I guess those TV talk shows must run out of material sometimes. You can tell they're desperate. I hardly ever see them, but one day not long ago I turned on some talk show that demonstrates my point. They had four women on the show who were - lets say, average looking. But they sent them backstage for a while to get what's called a makeover. That woman puts herself into someone else's hands - someone who can skillfully change her eye makeup, her coloring, her lipstick, her hairstyle, her wardrobe. And voila - out comes this no-longer-just-average-looking person. The difference can be amazing. Funniest thing, though - I've never heard of them giving a man a makeover. Although some of us could really use one.

Well, I'm Ron Hutchcraft and I want to have A Word With You about "Giving A Man A Makeover."

Men aren't easy to make over - as you have probably never noticed, a man can be pretty stubborn about changing. If you're a woman, my guess is that there's a man in your life who could use a little work. Not necessarily physically - he wouldn't look that good in mascara anyway. I'm talking about a change in his personality, his communication, his spiritual leadership, his attitudes or bad habits. So how do you give a man a makeover?

Our word for today from the Word of God, Titus 2:4-5. It's in God's instructions to older women - on what they should pass on to the younger women they know. "Train the younger women to love their husbands and children, to be self-controlled and pure, to be busy at home, to be kind, and to be subject to their husbands, so that no one will malign the Word of God."

Notice the first thing the veterans are to teach the rookies - to "love their husbands" - not to change their husbands." I like what Billy Graham's wife Ruth says about this - "It is my job to love Billy. It is God's job to change him." Actually, that principle applies to any significant male in your life - a son, a father, a brother. Let God change him.

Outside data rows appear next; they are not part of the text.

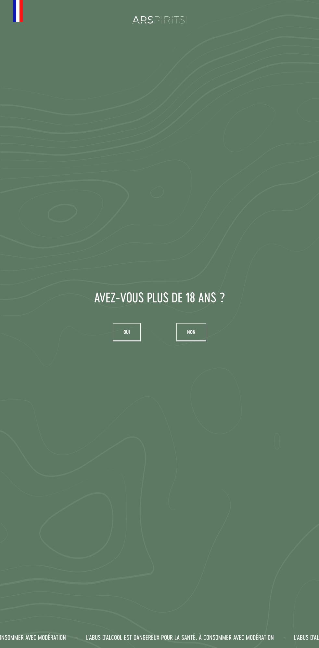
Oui (126, 332)
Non (191, 332)
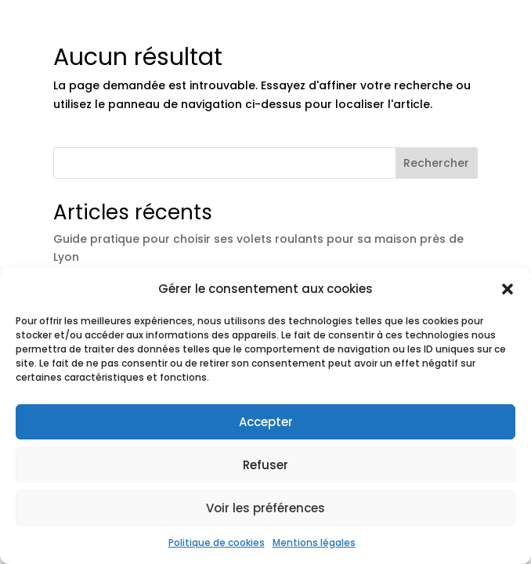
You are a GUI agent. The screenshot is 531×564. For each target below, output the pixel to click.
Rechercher (436, 163)
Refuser (265, 465)
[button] (507, 289)
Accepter (266, 422)
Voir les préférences (265, 508)
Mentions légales (314, 542)
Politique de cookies (216, 542)
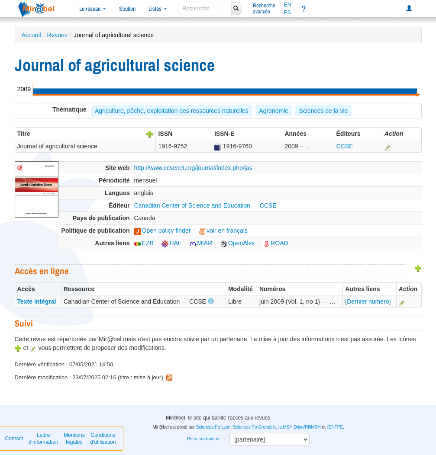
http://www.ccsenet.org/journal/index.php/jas (193, 167)
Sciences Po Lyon (213, 427)
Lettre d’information (43, 438)
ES (287, 13)
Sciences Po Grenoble (254, 427)
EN (287, 5)
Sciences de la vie (323, 110)
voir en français (223, 230)
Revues (57, 35)
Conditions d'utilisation (103, 438)
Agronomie (273, 110)
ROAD (275, 243)
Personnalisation (203, 438)
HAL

You say, "Yeah, but what do I do to get him to change?" Love the guy! A woman is a powerful force in changing a man - if she has made that man feel safe in her love. As tough and self-assured as we may try to act, we men are basically insecure little boys inside. And a man will usually not risk changing - and risk is what it is - until he feels like there's a woman who will love him whether he changes or not.

Unfortunately, a lot of women want to give God a little help in reconstructing the old boy. So she brings out her hammer and chisel - nagging him to change, pushing, criticizing, attacking, putting him down. She's making this guy her personal makeover project - "I'll change him." Not likely.

All those push tactics make him feel cornered, attacked - less secure and therefore, less likely to change. You might very well ask, "If nagging and pushing doesn't change him, what will?" Loving him in a man's language of love. Like praising his strengths often, complimenting even the smallest progress in an area where he needs to change, holding your tongue when it's going to tear him down, sharing gently your feelings when you're frustrated, not his failings. Let that man know how much you need him. And, above all, talk to God about this man. He is not only the Creator - He's the Re-Creator.

Important question - Does the man you want to be different feel safe in your love? Does he feel appreciated by you? I hope he does. The makeover is God's job. Your job is to provide the climate where a man might dare to change - a climate of unconditional love.